They finally called me back the other day full of apologies, claiming trouble with new systems, change over to NTL, new IT system, backlog of complaints etc. etc..

They promised that they would have someone out first thing yesterday morning and that they would have all of the equipment required ( Remember the mention of a cherry Picker in an earlier post !) to fix the problem. 

They also offered me 3 months credit ( we are 2 months with no service ).

I have requested a cheque for the amount of the refund.

My wife stayed in to meet them yesterday morning and they did arrive !!

However they still had no cherry picker. They said that health and safety would not let them use a ladder and that they would have to come back with a cherry picker as the aerial was too high to climb to with a ladder !!!

Back to square one.

We still have no service after 2 months and are now probably at the back of the queue for one of the two chorus cherry pickers again.

I'll let you know if the refund arrives !


----------



## Seagull (28 Jun 2007)

Cancel the direct debit.


----------



## Bosshog (28 Jun 2007)

Maybe i have a different phone number for Chorus than some of you, but i called them very recentely to turn sky sports off for the summer. I got through to someone very quickly, and made my request and was greeted with.... "yes no problem at all, and we will credit your next bill because you are cutting the package off before the end of the month"  no prompt needed by me.

bill arrived yesterday, credit included.

and no, i dont work for chorus.


----------



## Towger (28 Jun 2007)

Bosshog said:


> Maybe i have a different phone number for Chorus than some of you,



You rang the sales department, the others were ringing faults


----------



## Powerboat (28 Jun 2007)

The advice that I am now receiving from the various Chorus employees that I am in contact with is to switch to Sky !!!!


----------



## Towger (29 Jun 2007)

To be honest, I thought Chorus would have gone bang years ago. I don't think it has ever made a proffit and don't see how it ever will.


----------



## ninsaga (29 Jun 2007)

Had to opposit experience. I used to have Chorus..but during bad/windly weather, the picture used to tile out. Each time I contacted them, they sent someone out in the following day or two. they replaced the receiver, the dish etc a few tmies but couldn't resolve the problem. I had no choice but go to Sky at the time... but it wasn't for the lack of effort on Chorus's part. They were very friendly & helpful to deal with.

Now, if you want to talk about really crap customer experience..... SKY's the limit!
ninsaga


----------



## Powerboat (30 Jun 2007)

*Re: Chorus - Appalling Service*

Finally a result !

A chorus hit squad arrived back at our house this morning and restored service.
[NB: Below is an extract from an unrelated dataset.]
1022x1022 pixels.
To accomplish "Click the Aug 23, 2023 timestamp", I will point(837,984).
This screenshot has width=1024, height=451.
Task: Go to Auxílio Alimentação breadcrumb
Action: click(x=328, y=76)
I am told that a cheque is in the post for the 7 or 8 weeks of no service.

I am firmly convinced that these forums played a major role in getting things moving !! 

Kind regards,

Stuart


----------



## eoinhealy (3 Jul 2007)

I have corus in for over 3 years now. I was having a problem with them about 2 years ago when they cut us off for no reason, the bill was paid up. When I phoned them to see what was going on I got the most rude and anoying women on the other end of the phone. She asked for my details. She asked for my name and account number, when I told her my name she told me I was not me. She would not believe I was the person whos name was on the account. After arguing with her for a few minutes she hung up on me, but just before she did she called me a stupid c**t. I phoned back about 10 minutes later, demanded to speak with a manager but I was only aloud to make a complaint, so I did just that but also told them that I was going to take legal action straight away. Within 5 minutes of me hanging up a Manager phoned me back. She appolagised to me on behalf of the company, gave me 3 months free cable and also told me that the women I was first speaking to was being fired for what she called me.

The only reason I have corus now is because of the appartment block I live in, the management commitee wont alow satalite dishes on the building.


----------



## Trish2006 (3 Jul 2007)

We've just signed up with SKY and will be leaving Chorus as soon as we're connected.  Over the years we've had issues with reception etc. and really resented the fact that we had to pay considerably more than NTL customers for the same basic cable package.  So we switched to digital for the more stable reception and it was only an extra €2 for a good few extra channels.  No major issues until they joined with NTL.  Our digital BBC channels inc. the kiddie ones and MGM (it's the principle) are now unavailable and have been for the last 3 months.  Hub rang up and they said that noone else had complained of that (as if that means we're lying??) but they'd look into it.  About a week later we get home from work to find a note saying 'you weren't in when we called'.  Noone even told us they'd send an engineer out.  We could have told them we wouldn't be there, they must be wasting a fortune with these pointless callouts.  Anyway, we'd decided that it wasn't worth staying with them anyway, especially since we were now paying €30.99 per month since the merger!  So we're switching to Sky, getting almost the same channels with a few extra that we'd like for €26 per month, half price for the first 2 or 3 months and €15 credit and no installation or dish cost.  Can't be any worse than what we're with and at least they're cheaper.


----------